I suppose if you spin around in your own shht enough, and surround yourself with more of-- yourself-- then eventually, you'll fall into line believing your own BS and that you must be right.
I remember when I was at Google for a short time in 2010. The place was a source of endless annoyance and irritation. The field was wide open, and it was all there for the taking, but then they just consistently and continually kept making the dumbest decisions. And they'd defend those decisions as though they were God almighty and immune to being wrong. It was the greatest consistent stream of stupidity I had ever seen. And by the looks of it, nothing has really changed. It's just been shht, then more shht, then more BS trying to explain away the shht, as though shht isn't what it is.
It's not that they "fail often due to releasing more and sooner" or "see something beyond the field of view of many;" it's that they just plain failed and it was most likely due to stupidity/credentials (you heard what I said) being heard over repeated statements of what made more sense (or of what would be more likely to go somewhere). Also, that failure that looks like a half-assed piece of crap likely was likely 2 years (or more) in the making, rather than the 6-8 weeks it seems went into it.
It's just shht every time, and as soon as you step into realizing it, you'll see that it's always just more shht from them. Their only successes (even in their "main" business) have come from the competition "falling off" (F'ing themselves over), rather than from them releasing things that are worthwhile or better.
The place was extremely infuriating to me, and I couldn't wait to leave. I was in silent shock the majority of the time I was there, and it seems that even though 6+ years have gone by, not much has changed!
I'll say it outright and in plain English: the "almighty" Google-- the almighty enterprise of innovation-- the almighty force for pushing the web/world forward-- is completely full of shht! They couldn't put out an innovative (or even just quality) product to save their lives! If anything surfaces from them that's not more garbage, then it was likely from an acquisition. And even then, it seems they are F'ing even those avenues up more frequently as time goes by.

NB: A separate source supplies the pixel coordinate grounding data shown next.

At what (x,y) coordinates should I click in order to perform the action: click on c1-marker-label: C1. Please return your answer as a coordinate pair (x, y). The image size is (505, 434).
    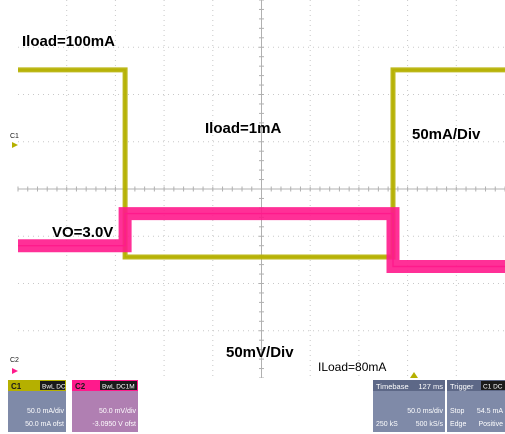
    Looking at the image, I should click on (14, 136).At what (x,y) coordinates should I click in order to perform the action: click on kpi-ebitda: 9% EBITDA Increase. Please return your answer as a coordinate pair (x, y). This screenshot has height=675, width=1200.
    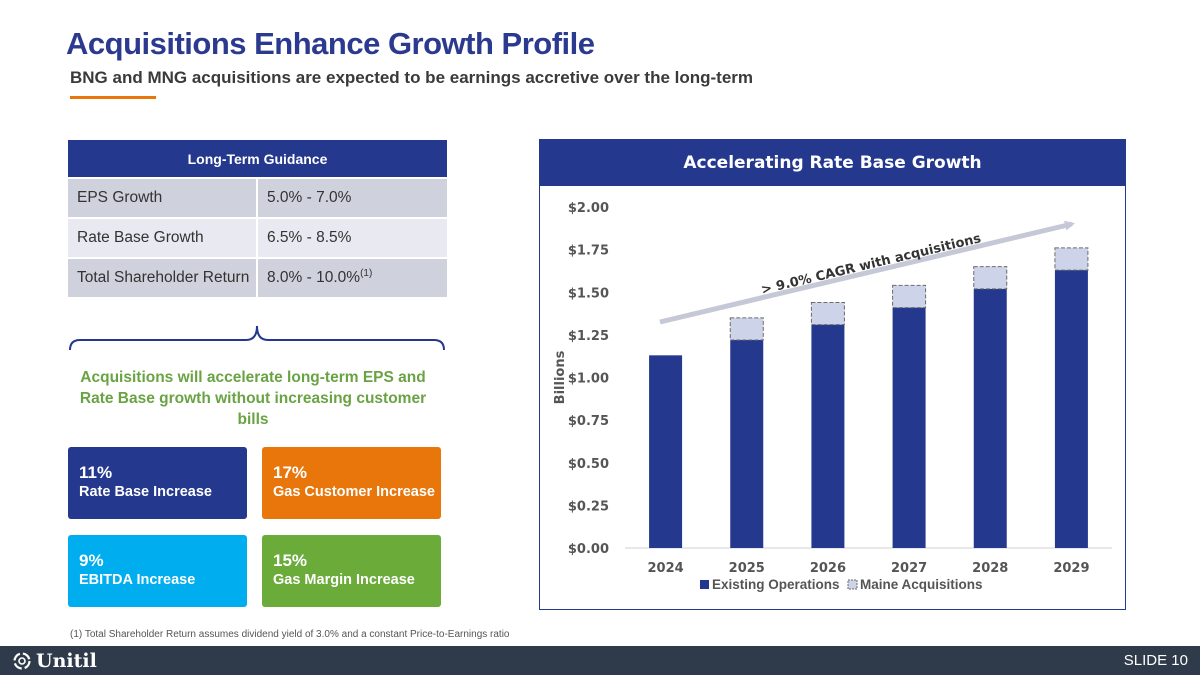
    Looking at the image, I should click on (158, 571).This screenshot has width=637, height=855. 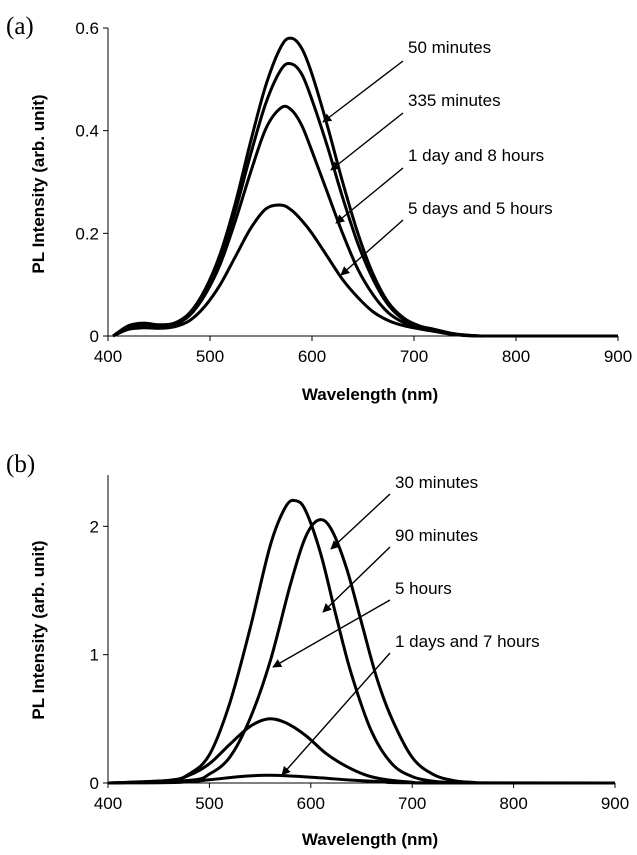 I want to click on series-annotation-label: 5 hours, so click(x=424, y=588).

Google Photos: acquisition!
Google DeepMind: acquisition!
Google ATAP: acquisition!
Etc.
They've got nothing.
why does it matter if the moonshot factory is getting products out the door or not?
Because everyone always has to be shipping and disrupting! Big Business! Product! Sales!
Who's to blame?!
Attention, Decision, Interest, Action. AIDA.
We're adding a little something to this month's sales contest. As you all know, first prize is a Cadillac Eldorado. Anybody want to see second prize? (second prize is a set of steak knives.)
Third prize is you're fired.
These are The New Leads. These are the Glengarry leads. And to you they're gold. And you don't get them. Why? Because to give them to you would be throwing them away. They're for closers.
I realize that this comment is tongue-in-cheek, but the reality is that Alphabet is a corporation, not a research university. Corporations by definition need to ship and make money.
It doesn't, but if Google keeps feeding moonshot stories to the press, they should expect the press to circle back and see if there is any follow-through.
If Google X is really just a nerd-PR exercise, let's call it that.